I could go into the list, but I think it might be more important to ask: why, if we have it better than we have at any point we ever have, (at least in this country), do we think the exact opposite?
The answer is really quite simple. For the first time in human history, we are immediately aware of all the suffering of the world in real-time.
At the same time, we have lost the communal and spiritual skills to process it well. We think that suffering (for ourselves or for others) means that something has gone wrong in the Way Life Should Be. A minor tragedy, (say, an appliance that breaks at an inconvenient moment or a latte gone terribly wrong at Starbucks), creates a sense of injustice and general hand-wringing. A major tragedy: the untimely death of a family member, an act of cruel and senseless violence in our community, a horrid natural disaster, goes so far beyond our capacity that we almost always run away, start fighting, or just check out.
When I was working as an on-call chaplain at a funeral home in Haverhill, I met hundreds of people in the aftermath of losing their loved ones.

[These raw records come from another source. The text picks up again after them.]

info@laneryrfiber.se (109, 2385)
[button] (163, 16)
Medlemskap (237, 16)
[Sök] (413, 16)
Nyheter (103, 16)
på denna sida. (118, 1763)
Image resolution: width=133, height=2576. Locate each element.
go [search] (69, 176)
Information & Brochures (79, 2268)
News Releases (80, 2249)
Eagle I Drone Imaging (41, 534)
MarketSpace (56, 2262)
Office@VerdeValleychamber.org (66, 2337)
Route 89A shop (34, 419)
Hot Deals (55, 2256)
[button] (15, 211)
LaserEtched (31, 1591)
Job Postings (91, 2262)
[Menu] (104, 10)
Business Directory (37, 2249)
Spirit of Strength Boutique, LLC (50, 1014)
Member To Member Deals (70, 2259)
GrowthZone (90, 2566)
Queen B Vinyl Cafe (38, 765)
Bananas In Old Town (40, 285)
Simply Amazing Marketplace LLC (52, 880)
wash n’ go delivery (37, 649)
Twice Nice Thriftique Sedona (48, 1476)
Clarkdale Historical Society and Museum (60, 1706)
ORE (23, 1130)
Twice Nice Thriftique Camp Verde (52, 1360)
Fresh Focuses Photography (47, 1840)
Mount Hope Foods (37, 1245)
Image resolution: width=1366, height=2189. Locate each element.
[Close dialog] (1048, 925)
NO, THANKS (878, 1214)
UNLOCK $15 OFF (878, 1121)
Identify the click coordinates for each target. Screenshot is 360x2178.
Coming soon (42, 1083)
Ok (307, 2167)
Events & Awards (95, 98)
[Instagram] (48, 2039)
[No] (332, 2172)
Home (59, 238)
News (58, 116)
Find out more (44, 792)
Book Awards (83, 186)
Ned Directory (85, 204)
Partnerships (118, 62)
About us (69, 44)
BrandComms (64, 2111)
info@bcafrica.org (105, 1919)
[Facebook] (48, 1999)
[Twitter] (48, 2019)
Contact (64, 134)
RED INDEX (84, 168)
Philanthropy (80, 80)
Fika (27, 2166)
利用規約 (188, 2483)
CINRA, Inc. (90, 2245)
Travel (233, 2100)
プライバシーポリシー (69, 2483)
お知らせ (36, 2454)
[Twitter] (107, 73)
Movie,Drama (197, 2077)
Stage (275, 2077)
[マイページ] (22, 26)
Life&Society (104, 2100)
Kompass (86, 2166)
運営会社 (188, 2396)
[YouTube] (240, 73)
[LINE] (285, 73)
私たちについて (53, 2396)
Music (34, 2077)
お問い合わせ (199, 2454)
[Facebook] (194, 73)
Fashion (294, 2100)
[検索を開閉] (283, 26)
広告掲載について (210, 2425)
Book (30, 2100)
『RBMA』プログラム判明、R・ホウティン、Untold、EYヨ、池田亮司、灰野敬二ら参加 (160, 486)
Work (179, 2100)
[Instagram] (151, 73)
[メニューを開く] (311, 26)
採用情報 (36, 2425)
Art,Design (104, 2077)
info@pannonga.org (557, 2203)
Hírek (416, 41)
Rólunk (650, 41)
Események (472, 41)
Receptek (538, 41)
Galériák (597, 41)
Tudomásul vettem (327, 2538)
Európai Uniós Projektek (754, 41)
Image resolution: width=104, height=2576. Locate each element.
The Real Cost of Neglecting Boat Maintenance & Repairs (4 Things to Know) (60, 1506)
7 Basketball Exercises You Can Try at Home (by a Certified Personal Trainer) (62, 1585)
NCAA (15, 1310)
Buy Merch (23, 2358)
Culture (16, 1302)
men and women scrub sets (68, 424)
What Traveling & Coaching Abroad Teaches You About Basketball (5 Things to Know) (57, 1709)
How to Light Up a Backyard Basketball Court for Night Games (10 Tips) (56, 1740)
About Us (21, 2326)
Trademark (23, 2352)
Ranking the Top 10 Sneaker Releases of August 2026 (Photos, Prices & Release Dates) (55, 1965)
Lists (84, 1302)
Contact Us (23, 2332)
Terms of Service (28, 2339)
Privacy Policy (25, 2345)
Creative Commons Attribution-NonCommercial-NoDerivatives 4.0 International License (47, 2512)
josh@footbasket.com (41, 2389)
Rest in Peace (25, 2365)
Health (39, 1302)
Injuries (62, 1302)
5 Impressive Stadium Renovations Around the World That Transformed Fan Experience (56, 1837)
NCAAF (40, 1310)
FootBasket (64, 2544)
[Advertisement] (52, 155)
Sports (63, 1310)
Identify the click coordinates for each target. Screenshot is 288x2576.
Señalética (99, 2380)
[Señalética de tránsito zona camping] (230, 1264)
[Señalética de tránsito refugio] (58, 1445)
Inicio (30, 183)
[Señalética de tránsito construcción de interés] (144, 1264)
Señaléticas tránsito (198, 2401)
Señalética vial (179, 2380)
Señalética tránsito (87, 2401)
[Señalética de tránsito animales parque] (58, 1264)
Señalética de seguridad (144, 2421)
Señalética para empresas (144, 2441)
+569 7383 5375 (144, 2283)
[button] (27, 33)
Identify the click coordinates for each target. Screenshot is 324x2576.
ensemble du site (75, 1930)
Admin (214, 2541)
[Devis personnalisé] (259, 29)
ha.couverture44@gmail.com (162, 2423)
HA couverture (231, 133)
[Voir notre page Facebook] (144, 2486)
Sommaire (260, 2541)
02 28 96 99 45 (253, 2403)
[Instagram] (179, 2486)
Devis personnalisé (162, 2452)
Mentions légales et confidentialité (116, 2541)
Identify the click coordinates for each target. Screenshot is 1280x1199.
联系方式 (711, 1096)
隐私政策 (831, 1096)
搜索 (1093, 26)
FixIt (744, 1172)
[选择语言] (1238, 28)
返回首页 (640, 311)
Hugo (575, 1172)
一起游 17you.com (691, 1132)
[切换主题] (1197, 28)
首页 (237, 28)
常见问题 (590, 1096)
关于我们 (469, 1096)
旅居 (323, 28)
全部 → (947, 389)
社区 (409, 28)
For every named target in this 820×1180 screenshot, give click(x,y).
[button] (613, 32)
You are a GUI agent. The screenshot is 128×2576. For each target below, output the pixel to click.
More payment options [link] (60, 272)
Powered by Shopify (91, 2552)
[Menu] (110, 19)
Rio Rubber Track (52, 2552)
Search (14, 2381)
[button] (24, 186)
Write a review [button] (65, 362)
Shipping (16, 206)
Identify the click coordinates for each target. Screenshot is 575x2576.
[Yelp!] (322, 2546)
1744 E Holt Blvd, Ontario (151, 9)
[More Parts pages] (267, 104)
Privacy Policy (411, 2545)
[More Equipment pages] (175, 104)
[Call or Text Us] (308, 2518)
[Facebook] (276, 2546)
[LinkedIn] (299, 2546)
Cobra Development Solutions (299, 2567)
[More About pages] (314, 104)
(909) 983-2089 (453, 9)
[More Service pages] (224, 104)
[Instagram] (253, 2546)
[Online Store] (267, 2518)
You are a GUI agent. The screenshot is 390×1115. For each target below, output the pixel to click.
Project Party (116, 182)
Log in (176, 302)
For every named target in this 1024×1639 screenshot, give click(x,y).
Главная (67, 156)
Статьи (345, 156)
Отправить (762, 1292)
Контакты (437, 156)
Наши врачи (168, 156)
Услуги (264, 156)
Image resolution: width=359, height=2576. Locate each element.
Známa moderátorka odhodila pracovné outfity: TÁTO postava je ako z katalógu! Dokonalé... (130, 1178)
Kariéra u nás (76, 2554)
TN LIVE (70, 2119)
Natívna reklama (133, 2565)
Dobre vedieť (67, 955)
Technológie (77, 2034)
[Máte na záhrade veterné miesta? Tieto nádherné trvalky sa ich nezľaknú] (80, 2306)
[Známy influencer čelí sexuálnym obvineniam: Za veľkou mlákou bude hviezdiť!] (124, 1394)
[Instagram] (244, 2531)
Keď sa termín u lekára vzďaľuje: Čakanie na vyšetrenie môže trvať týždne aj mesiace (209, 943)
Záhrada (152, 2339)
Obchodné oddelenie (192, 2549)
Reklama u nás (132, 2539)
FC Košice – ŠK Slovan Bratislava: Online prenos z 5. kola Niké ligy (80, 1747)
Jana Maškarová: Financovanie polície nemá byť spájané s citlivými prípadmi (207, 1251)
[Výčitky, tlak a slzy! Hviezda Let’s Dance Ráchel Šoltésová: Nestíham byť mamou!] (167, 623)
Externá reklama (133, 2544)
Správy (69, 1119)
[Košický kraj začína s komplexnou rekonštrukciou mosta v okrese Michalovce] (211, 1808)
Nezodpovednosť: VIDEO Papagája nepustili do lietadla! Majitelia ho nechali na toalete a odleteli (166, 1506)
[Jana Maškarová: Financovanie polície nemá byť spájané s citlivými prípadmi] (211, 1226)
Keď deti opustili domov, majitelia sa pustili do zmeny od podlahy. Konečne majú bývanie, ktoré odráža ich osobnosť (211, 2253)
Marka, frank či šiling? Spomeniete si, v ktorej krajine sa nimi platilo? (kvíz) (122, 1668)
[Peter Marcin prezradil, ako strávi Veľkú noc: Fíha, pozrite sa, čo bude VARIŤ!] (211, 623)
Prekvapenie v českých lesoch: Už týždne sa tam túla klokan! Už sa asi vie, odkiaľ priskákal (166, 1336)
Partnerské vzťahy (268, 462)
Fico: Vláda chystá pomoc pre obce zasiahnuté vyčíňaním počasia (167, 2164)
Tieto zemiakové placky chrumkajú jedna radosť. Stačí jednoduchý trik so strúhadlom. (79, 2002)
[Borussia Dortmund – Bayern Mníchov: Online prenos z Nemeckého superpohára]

For many, it was clear that they were honestly facing death for the first time and simply had no resources to do so well, beyond a few bromides they had heard on television, and a conviction that they had to keep it all together. I spent most of my time trying to listen them into more honest grieving, but oftentimes, ended up with short, socially awkward times of remembrance, where every person was a saint, heaven always got a new angel, and it was somehow all in God’s plan.